Selected text >>
-- BEGIN --

The operator of the trans-Alaska pipeline and Valdez tanker port is reporting a shortfall in the number of fishing boats ready to provide aid in the event of a Prince William Sound oil spill.

State regulators require the operator, Alyeska Pipeline Service Co., to contract with hundreds of fishing boats in Southcentral Alaska to be on call to help clean up oil spills.

In January, Alyeska said it had 20 fewer fishing vessels than required ready to respond to a tanker spill in Prince William Sound. But the shortfall may have been as high as 33 vessels, according to an oil-spill watchdog group.

In Prince William Sound, roughly 200 fishing boats must be ready to respond to a tanker spill, according to the state's mandatory spill response plan for North Slope crude oil tankers.

Alyeska revealed the shortage of fishing vessel responders to state regulators during an inspection in January. Since then, Alyeska has been on a recruiting push. On Friday, the company said its shortfall has dropped to five vessels.

Alyeska's fishing-vessel program has suffered for years due to low pay, lack of respect toward fishermen and the exclusion of them from decision making about the program, according to the Prince William Sound Regional Citizens' Advisory Council, the watchdog group.

Homer commercial salmon driftnetter John Velsko said only half of the vessels traditionally involved in Alyeska's spill-training exercises in the Homer area received training last year.

Velsko, a council board member who has been under contract with Alyeska for 12 years, said the company's pay rate has not kept pace with escalating vessel fees and insurance costs.

"In the past, fishing vessel owners have been doing this as a public service, but now the costs have become so high that they have a hard time justifying it," he said.

He said Alyeska has not granted a reasonable pay increase to the fishermen in 20 years.

"There's a long chain of evidence that the problem has been building for a while," said Stan Jones, the citizen council's spokesman. He said the council and fishing-boat captains have been warning Alyeska and regulators about problems with the program since 2005.

Among other signs that the program remains in trouble, according to the citizen council:

• A 2009 council survey of 150 boat captains showed only half of them could meet a requirement that they leave port to respond to a spill within 24 hours.

-- END --

Instruction A >> Please copy out the entire article on Alyeska's fishing-boat shortfall word for word.
The article and the rows are unrelated to each other.

Input material >>
-- BEGIN --

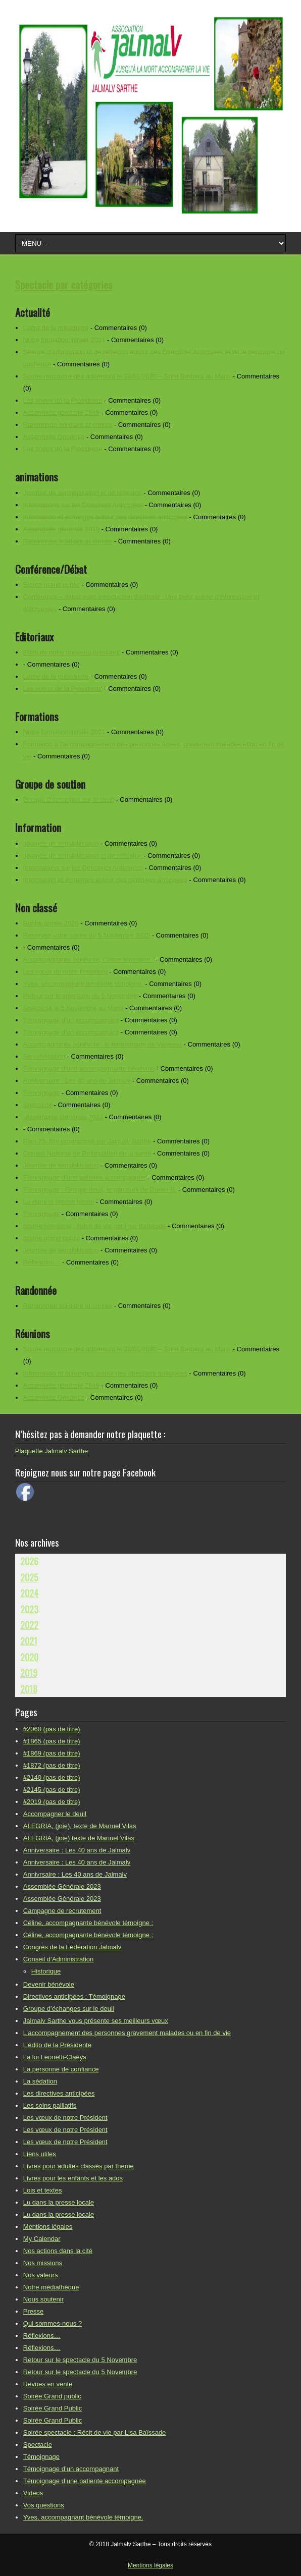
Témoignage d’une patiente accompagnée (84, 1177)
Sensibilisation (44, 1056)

-- END --
-- BEGIN --

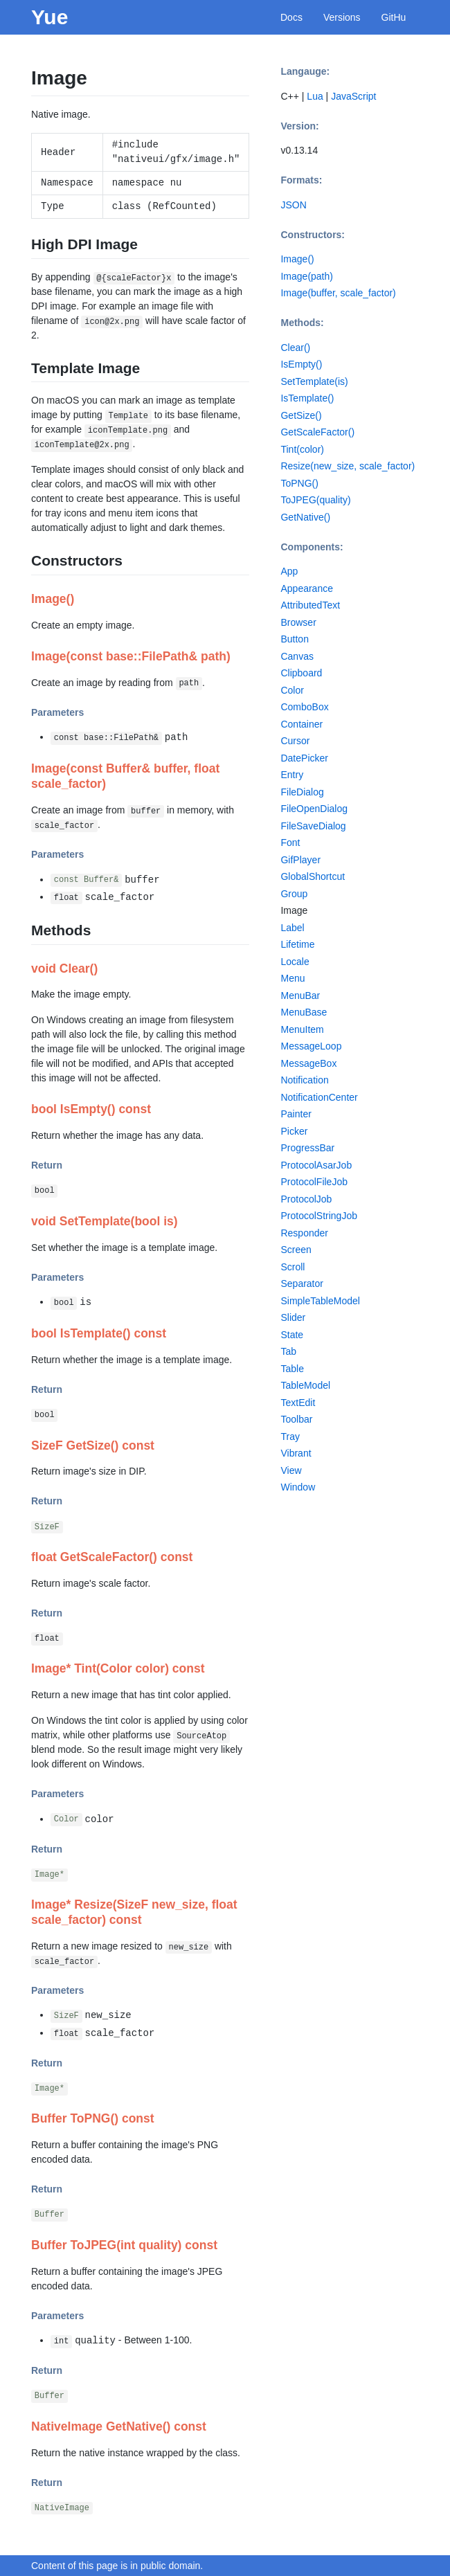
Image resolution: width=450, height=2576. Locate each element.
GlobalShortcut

-- END --
-- BEGIN --

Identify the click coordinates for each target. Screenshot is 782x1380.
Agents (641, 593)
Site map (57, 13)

-- END --

Instruction B >> In the rows, rewrite the part that opens with the line containing "Image resolution: width=450, height=2576." and closes with the line containing "GlobalShortcut", changing "Locate" to "Find" and keeping everything else the same. Give only those lines.

Task result A >>
The operator of the trans-Alaska pipeline and Valdez tanker port is reporting a shortfall in the number of fishing boats ready to provide aid in the event of a Prince William Sound oil spill.

State regulators require the operator, Alyeska Pipeline Service Co., to contract with hundreds of fishing boats in Southcentral Alaska to be on call to help clean up oil spills.

In January, Alyeska said it had 20 fewer fishing vessels than required ready to respond to a tanker spill in Prince William Sound. But the shortfall may have been as high as 33 vessels, according to an oil-spill watchdog group.

In Prince William Sound, roughly 200 fishing boats must be ready to respond to a tanker spill, according to the state's mandatory spill response plan for North Slope crude oil tankers.

Alyeska revealed the shortage of fishing vessel responders to state regulators during an inspection in January. Since then, Alyeska has been on a recruiting push. On Friday, the company said its shortfall has dropped to five vessels.

Alyeska's fishing-vessel program has suffered for years due to low pay, lack of respect toward fishermen and the exclusion of them from decision making about the program, according to the Prince William Sound Regional Citizens' Advisory Council, the watchdog group.

Homer commercial salmon driftnetter John Velsko said only half of the vessels traditionally involved in Alyeska's spill-training exercises in the Homer area received training last year.

Velsko, a council board member who has been under contract with Alyeska for 12 years, said the company's pay rate has not kept pace with escalating vessel fees and insurance costs.

"In the past, fishing vessel owners have been doing this as a public service, but now the costs have become so high that they have a hard time justifying it," he said.

He said Alyeska has not granted a reasonable pay increase to the fishermen in 20 years.

"There's a long chain of evidence that the problem has been building for a while," said Stan Jones, the citizen council's spokesman. He said the council and fishing-boat captains have been warning Alyeska and regulators about problems with the program since 2005.

Among other signs that the program remains in trouble, according to the citizen council:

• A 2009 council survey of 150 boat captains showed only half of them could meet a requirement that they leave port to respond to a spill within 24 hours.

Task result B >>
Image resolution: width=450, height=2576. Find each element.
GlobalShortcut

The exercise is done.